Transcription Normalization

Transcription normalization is a technology designed for the 6th generation Phonexia Speech-to-Text technology. Its primary purpose is to transform the raw output produced by the Phonexia Speech-to-Text engine (which prioritizes accuracy and consistency for downstream processing, rather than human readability) into a form that is clear and easy for humans to read.

The technology employs a two-stage approach to normalize transcriptions. The first stage utilizes a neural network to perform capitalization and punctuation insertion. The second stage employs a context-free grammar model to normalize numerical expressions written in text form into their corresponding digit forms (e.g., "twenty-one" → "21").

Key Features

  • Improved Readability: For every supported language, the technology capitalizes appropriate letters and appends punctuation marks, making transcriptions more natural and readable.
  • Advanced Number Normalization (Selected Languages): For a subset of supported languages, transcription normalization uses a context-free grammar model to convert numbers in text form into digit form.
  • High Speed: The normalization model is optimized for speed, allowing for fast processing of large volumes of transcriptions.
  • Multilingual: The normalization model is capable of processing transcriptions in any supported language, without the need for language-specific models.
  • Direct Compatibility: The normalization model is designed to directly accept the output of the 6th generation Phonexia Speech-to-Text engine, without the need for any additional transformation steps.
  • Segmentation Timestamps Preserved: The normalization model preserves the segmentation timestamps from the raw transcription output, allowing for further processing and alignment with the original audio input.

Supported Languages

Basic normalization is available for all languages supported by Phonexia Speech-to-Text 6th Gen, with the exception of the following languages:

  • Vietnamese (vi)
  • Kazakh (kk)
  • Georgian (ka)
  • Bengali (bn)
  • Persian (fa)
  • Chinese (zh)
  • Arabic (ar)
  • Pashto (ps)

Languages with Full Grammar Support (number-to-digit conversion):

  • Czech (cs)
  • German (de)
  • English (en)
  • Spanish (es)
  • French (fr)
  • Russian (ru)

Use Case

This technology is intended to be used as a post-processing step after speech-to-text transcription, ensuring that the final output is suitable for direct presentation to end-users or for further text processing tasks that require human-readable formatting.

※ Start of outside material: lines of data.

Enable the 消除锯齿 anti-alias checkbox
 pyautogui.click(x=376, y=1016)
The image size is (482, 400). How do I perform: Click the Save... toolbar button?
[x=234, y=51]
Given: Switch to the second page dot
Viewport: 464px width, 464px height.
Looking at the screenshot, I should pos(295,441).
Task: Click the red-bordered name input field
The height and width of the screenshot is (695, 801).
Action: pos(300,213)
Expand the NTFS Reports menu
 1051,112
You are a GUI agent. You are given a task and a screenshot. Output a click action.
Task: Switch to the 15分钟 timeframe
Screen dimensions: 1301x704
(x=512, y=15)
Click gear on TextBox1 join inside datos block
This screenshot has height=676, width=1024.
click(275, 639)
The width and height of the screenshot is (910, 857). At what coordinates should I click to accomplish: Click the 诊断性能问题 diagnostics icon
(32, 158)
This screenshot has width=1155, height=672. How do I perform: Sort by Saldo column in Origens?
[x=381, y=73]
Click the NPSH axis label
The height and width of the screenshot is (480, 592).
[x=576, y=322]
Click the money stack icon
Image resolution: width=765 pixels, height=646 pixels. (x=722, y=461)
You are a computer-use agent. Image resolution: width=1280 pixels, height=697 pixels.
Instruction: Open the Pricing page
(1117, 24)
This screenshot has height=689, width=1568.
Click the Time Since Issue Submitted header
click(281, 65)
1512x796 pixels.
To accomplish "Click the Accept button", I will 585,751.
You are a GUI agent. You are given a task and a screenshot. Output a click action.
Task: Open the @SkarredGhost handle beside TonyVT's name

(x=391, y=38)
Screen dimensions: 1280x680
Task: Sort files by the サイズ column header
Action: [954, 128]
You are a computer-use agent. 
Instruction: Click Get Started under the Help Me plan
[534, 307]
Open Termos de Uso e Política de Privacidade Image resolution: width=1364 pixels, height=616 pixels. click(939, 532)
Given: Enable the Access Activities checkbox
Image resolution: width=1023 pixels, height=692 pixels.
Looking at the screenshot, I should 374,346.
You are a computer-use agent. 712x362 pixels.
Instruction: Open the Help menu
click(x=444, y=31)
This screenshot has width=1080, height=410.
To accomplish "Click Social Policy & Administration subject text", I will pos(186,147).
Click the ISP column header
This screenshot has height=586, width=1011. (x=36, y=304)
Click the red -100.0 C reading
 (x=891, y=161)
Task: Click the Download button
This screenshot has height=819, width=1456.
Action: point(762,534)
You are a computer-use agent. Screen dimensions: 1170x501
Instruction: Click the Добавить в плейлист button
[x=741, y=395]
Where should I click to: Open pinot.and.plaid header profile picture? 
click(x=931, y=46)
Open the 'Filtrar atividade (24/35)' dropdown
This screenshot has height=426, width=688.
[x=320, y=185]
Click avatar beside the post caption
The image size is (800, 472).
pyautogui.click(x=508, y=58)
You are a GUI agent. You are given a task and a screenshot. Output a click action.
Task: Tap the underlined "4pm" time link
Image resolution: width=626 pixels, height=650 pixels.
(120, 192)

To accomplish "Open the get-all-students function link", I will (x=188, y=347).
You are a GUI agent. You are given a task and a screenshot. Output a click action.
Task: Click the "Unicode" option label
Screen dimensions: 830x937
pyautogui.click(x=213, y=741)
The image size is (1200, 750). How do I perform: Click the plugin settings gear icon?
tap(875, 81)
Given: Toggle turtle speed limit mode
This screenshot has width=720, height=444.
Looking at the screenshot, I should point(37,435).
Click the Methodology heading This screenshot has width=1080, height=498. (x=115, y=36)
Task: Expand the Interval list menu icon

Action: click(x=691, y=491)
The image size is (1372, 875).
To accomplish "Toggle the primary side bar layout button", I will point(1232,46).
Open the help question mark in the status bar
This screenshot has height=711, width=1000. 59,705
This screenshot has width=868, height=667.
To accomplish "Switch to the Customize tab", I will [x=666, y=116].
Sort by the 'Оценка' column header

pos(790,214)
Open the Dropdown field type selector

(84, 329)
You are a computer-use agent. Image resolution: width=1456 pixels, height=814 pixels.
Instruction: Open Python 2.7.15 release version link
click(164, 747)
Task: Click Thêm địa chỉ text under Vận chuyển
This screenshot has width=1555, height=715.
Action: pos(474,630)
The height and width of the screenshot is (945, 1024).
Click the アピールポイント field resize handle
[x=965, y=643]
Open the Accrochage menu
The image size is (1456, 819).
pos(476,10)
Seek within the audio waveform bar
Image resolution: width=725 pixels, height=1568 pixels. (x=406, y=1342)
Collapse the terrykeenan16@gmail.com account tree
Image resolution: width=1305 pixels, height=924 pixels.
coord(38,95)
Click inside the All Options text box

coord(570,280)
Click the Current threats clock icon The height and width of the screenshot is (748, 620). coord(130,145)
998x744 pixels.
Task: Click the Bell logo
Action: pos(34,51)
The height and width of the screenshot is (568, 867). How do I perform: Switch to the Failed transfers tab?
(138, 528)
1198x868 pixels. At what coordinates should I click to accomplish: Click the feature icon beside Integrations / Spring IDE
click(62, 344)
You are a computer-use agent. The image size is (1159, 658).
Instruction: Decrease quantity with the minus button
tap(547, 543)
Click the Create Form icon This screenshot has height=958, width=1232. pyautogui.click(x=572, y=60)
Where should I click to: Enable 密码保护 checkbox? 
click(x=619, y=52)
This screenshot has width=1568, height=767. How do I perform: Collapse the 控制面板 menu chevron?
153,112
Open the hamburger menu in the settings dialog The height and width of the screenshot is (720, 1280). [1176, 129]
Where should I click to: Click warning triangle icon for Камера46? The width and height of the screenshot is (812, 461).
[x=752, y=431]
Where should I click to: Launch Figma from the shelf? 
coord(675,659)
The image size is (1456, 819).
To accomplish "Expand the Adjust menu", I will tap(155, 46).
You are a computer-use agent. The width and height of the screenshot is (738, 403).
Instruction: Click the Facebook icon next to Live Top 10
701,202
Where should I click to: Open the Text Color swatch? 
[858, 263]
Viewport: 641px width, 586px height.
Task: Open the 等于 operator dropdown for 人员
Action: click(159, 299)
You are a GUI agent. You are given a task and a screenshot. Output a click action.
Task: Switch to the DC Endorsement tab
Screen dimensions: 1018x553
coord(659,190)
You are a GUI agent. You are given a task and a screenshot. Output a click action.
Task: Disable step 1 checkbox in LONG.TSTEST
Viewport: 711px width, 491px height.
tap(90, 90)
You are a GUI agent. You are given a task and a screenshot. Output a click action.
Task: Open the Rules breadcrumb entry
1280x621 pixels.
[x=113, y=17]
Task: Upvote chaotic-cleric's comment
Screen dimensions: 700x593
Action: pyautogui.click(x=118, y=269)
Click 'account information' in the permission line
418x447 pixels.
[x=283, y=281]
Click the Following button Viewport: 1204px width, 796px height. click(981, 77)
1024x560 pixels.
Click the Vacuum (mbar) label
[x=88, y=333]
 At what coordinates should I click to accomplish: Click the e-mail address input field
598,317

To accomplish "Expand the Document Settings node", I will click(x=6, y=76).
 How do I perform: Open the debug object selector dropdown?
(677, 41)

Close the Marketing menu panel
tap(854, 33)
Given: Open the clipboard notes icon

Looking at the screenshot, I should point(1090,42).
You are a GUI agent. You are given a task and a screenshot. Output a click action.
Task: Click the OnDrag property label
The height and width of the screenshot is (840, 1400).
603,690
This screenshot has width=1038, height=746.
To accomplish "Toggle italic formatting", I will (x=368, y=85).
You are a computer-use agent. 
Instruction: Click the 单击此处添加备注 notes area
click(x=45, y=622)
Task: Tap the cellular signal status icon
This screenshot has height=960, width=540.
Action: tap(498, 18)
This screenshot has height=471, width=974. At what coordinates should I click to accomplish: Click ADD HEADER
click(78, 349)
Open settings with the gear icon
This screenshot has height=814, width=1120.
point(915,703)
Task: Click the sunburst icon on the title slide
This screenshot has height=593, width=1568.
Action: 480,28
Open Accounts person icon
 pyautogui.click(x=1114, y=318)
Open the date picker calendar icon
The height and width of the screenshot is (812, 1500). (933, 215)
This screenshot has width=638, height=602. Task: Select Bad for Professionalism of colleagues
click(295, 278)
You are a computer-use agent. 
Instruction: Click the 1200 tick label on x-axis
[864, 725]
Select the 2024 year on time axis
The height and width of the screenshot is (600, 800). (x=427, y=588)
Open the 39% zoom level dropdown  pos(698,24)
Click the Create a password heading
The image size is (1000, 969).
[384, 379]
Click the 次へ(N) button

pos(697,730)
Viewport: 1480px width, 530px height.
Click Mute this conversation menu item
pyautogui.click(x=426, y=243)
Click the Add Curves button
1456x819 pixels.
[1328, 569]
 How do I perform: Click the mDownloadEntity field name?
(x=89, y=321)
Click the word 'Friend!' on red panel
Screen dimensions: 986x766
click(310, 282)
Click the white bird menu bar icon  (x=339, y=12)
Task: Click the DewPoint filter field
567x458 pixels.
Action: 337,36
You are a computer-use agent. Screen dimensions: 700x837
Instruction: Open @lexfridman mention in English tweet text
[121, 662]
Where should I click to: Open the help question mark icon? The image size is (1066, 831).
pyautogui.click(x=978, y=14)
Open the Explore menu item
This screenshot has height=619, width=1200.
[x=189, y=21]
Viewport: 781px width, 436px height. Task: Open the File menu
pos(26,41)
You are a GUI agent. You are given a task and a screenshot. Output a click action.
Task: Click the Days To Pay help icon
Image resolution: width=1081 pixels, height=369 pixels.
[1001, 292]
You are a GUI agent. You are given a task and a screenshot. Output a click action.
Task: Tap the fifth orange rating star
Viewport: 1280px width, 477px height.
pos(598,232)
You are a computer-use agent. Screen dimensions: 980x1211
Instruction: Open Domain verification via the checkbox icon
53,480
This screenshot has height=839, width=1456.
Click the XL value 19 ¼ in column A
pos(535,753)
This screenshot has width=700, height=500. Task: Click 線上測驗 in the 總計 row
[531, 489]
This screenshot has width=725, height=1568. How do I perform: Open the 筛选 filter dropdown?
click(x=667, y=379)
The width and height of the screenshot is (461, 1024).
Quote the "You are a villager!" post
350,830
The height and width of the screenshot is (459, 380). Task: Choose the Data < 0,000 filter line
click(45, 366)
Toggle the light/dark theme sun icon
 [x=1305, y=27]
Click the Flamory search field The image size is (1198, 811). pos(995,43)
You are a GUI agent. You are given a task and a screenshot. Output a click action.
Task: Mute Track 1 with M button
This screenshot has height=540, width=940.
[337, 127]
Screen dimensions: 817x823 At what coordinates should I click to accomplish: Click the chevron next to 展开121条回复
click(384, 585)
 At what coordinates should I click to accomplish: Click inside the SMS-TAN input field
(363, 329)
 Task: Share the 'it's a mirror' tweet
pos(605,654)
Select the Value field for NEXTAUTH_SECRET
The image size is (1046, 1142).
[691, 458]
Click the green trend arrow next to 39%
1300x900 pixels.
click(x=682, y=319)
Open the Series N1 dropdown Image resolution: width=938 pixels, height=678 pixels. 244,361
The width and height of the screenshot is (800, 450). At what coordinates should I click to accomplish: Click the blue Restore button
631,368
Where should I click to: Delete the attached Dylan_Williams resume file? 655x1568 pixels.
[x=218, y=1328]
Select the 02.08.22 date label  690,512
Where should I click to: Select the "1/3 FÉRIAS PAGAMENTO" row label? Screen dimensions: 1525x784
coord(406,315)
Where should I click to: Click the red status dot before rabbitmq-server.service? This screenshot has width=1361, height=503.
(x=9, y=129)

Frequently Asked Questions

Q: Does the number of input words always match the number of output words?

A: For most languages, the number of words remains the same. However, for languages with advanced grammar support, the number of words may change due to the application of context-free grammar rules. For example, the phrase "forty two" may be normalized to a single word 42.

Q: Is the language detected automatically?

A: The language is detected automatically for basic normalization. However, for languages with advanced grammar support, the language must be specified explicitly in the request, otherwise the grammar will not be applied even if it is supported for the language.

Q: Can I use the grammar for a language that is not supported?

A: No, the grammar is only available for the languages that are explicitly supported. If you need to use the grammar for a language that is not supported, you will need to use a different approach or technology.

Q: Can I use the normalization for multiple languages in a single request?

A: Although this is technically possible, it is not recommended. The technology is trained and intended to be used for the output of the Phonexia 6th Gen Speech-to-Text engine, which cannot output transcriptions in multiple languages. Furthermore, the grammar rules could not be applied correctly in this case, as the model is designed to work with a single language per request.